◆ Compiti da svolgere
[a] Nel racconto della zia e della pasta, trova tutti gli attrezzi e i piani di lavoro nominati per fare la pasta a mano ed elencali.
[b] Prosegui il racconto della zia e della pasta a partire dall'ultima frase riportata.

━━━━━ Testo fornito ━━━━━

Dovete avere questa zia, le cui
meringhe alle noci sono la più attesa delle comete natalizie, capaci di
illuminare la via del gusto verso il bambinello che è nella nostra culla più
intima.
È lei, ventennale ed epifanica,
che mi ha insegnato come. In un pomeriggio, appena doppiato il capo di fine
d’anno, quando ancora ci si scambia doni e affetti. Così tra le chiacchiere che
accompagnano la presa della meringa è venuto alla bocca il parlare di pasta
fatta in casa con le mani proprie. Lei, la zia, è donna di parole e di fatti e,
nel mentre ascoltava il mio racconto di pastaio novello, tutto preso dalla sorpresa
di riuscire ad arrotolare cilindretti di pasta intorno al ferretto benedetto
(proviene da luoghi santi) o di vedere spuntare abbozzi di orecchiette dal
coltello appena strascinato sul legno della madia, lei accennava, sorniona ed
invitante, al suo formato di pasta ideale all’accoppiamento con la nostrale
prelibatezza nota col nome di cime di rape.
Sotto gli occhi compiaciuti e
complici del marito suo, zio mio, Lillino poi maturato Nicola, mi spiegava,
serena e sicura, che questa sua trovata rendeva alle rape maggiore gloria che
le pur famose, ma per noi abusate, orecchiette. Ignorando, o forse no, di
lanciare una bomba al fulmicotone contro il baluardo, la roccaforte della
nostra baresità gastronomica, la zia raccontava che per lei con le rape non più
orecchiette, la cui concava rugosità meglio si presta ad intingoli sugosi e
raguosi, bensì “foglie d’ulivo”, disegno di pasta la cui forma aperta meglio
abbraccia la foglia e il suo verde sapore.
Il mio sguardo di curiosa
meraviglia è stato il detonatore per la sua esplosione di concretezza. Dalle
parole ai fatti e, continuando a parlarmi ed ammaliarmi mi conduceva alla sua
cucina bella e calorosa, mentre io, pasciuto topolino, seguivo la mia pifferaia
magica. Qui, come nelle belle cucine d’una volta e qualcuna anche di oggi, un
bel tavoliere è sempre a portata di mani operose e su questo tavolo operatorio
stava per svelarmi la magia.

━━━━━ Contenuto del dataset ━━━━━

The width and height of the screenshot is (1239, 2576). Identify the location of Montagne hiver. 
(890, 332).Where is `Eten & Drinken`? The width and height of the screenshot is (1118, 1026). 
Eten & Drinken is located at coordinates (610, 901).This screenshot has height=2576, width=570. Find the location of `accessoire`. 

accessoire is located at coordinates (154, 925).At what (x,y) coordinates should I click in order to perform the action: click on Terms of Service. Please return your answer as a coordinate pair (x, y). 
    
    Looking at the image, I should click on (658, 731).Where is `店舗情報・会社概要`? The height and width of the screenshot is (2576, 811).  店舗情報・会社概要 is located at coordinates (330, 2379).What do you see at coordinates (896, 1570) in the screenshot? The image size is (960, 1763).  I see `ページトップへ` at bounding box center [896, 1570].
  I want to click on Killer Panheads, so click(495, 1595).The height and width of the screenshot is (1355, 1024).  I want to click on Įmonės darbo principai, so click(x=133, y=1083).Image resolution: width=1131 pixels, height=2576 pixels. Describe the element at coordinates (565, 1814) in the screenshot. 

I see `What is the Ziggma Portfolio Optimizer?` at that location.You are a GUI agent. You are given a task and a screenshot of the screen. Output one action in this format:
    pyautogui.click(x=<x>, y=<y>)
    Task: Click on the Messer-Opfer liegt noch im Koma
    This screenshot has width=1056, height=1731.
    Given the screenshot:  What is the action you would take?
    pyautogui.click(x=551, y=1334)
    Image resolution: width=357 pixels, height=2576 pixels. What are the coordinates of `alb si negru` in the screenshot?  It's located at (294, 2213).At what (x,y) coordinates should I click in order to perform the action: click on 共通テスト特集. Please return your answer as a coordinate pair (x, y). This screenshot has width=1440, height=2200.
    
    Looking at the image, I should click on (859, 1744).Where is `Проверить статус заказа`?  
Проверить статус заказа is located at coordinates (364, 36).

━━━━━

◆ Risposte ai compiti
[a]
- ferretto
- coltello
- madia
- tavoliere

[b]
Con poche, all’apparenza
noncuranti mosse, collaborata dallo zio-marito, assistente e controllante, ha
impastato poca semola e farina con l’acqua calda. Le dosi precise sono: semola
rimacinata, un tot; farina bianca, meno di un tot e acqua calda di rubinetto
qubbì. In men che non si dica e non si veda, il vulcanetto giallo semola si è
trasformato in pastella melmosa per poi assumere le sembianze di pallotta
morbido-elastica, da cui convertire uno strappo nel serpentello classico della
pasta fatta in casa a mano.
Mentre le carezze rotolanti delle
sue mani aduse aggiungevano centimetri alla lunghezza del cilindretto,
riducendone lo spessore, lei proseguiva l’argomentazione di cui prima e della
quale stava per darmene riprova tangibile e gustabile. Con un coltello,
magicamente comparsole tra le mani, ha iniziato la chirurgia, sotto gli occhi
curiosi del nipote, io, e soddisfatto del marito lillino-nicola.
E qui c’è il trucco, la sapiente
prestidigitazione. Il taglio, la cesura, il colpo di bisturi che ne stacca lo
gnocchetto bastante, và fatto in obliquo. La lama deve tagliare “di sguincio”
il serpentello, cosicché si abbia tra le dita un piccolo rombetto che va
strascinato delicatamente, avendo cura di fermarne la parte superiore col dito,
aldilà della lama del coltello, srotololando il resto.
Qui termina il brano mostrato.